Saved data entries
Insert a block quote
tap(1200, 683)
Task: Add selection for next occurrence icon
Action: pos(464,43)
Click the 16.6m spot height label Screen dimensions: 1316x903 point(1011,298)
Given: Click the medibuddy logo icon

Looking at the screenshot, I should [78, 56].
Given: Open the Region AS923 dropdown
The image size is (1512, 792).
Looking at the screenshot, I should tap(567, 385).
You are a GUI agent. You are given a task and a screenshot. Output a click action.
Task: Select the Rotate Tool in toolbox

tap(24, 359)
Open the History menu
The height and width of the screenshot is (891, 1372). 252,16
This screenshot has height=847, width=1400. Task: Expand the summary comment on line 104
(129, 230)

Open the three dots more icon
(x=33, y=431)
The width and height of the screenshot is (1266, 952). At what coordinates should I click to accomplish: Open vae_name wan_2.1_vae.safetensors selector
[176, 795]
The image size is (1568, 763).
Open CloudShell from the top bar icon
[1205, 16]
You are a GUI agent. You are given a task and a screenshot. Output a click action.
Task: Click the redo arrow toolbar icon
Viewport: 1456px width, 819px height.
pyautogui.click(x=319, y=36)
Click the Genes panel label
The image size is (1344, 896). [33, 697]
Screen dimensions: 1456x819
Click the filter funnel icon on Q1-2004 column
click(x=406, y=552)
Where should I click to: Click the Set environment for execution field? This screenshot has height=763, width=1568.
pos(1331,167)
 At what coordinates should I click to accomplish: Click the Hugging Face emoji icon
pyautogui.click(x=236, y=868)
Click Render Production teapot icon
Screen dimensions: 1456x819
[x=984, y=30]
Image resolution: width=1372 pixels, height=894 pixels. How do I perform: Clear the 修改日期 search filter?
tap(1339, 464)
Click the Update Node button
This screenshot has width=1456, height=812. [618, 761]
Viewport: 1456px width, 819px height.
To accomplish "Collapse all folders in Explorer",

* **Problem to work on**
From beginning to end, the data must be duplicated exactly.

* **Answer section**
Insert a block quote
tap(1200, 683)
Task: Add selection for next occurrence icon
Action: pos(464,43)
Click the 16.6m spot height label Screen dimensions: 1316x903 point(1011,298)
Given: Click the medibuddy logo icon

Looking at the screenshot, I should [78, 56].
Given: Open the Region AS923 dropdown
The image size is (1512, 792).
Looking at the screenshot, I should tap(567, 385).
You are a GUI agent. You are given a task and a screenshot. Output a click action.
Task: Select the Rotate Tool in toolbox

tap(24, 359)
Open the History menu
The height and width of the screenshot is (891, 1372). 252,16
This screenshot has height=847, width=1400. Task: Expand the summary comment on line 104
(129, 230)

Open the three dots more icon
(x=33, y=431)
The width and height of the screenshot is (1266, 952). At what coordinates should I click to accomplish: Open vae_name wan_2.1_vae.safetensors selector
[176, 795]
The image size is (1568, 763).
Open CloudShell from the top bar icon
[1205, 16]
You are a GUI agent. You are given a task and a screenshot. Output a click action.
Task: Click the redo arrow toolbar icon
Viewport: 1456px width, 819px height.
pyautogui.click(x=319, y=36)
Click the Genes panel label
The image size is (1344, 896). [33, 697]
Screen dimensions: 1456x819
Click the filter funnel icon on Q1-2004 column
click(x=406, y=552)
Where should I click to: Click the Set environment for execution field? This screenshot has height=763, width=1568.
pos(1331,167)
 At what coordinates should I click to accomplish: Click the Hugging Face emoji icon
pyautogui.click(x=236, y=868)
Click Render Production teapot icon
Screen dimensions: 1456x819
[x=984, y=30]
Image resolution: width=1372 pixels, height=894 pixels. How do I perform: Clear the 修改日期 search filter?
tap(1339, 464)
Click the Update Node button
This screenshot has width=1456, height=812. [618, 761]
Viewport: 1456px width, 819px height.
To accomplish "Collapse all folders in Explorer",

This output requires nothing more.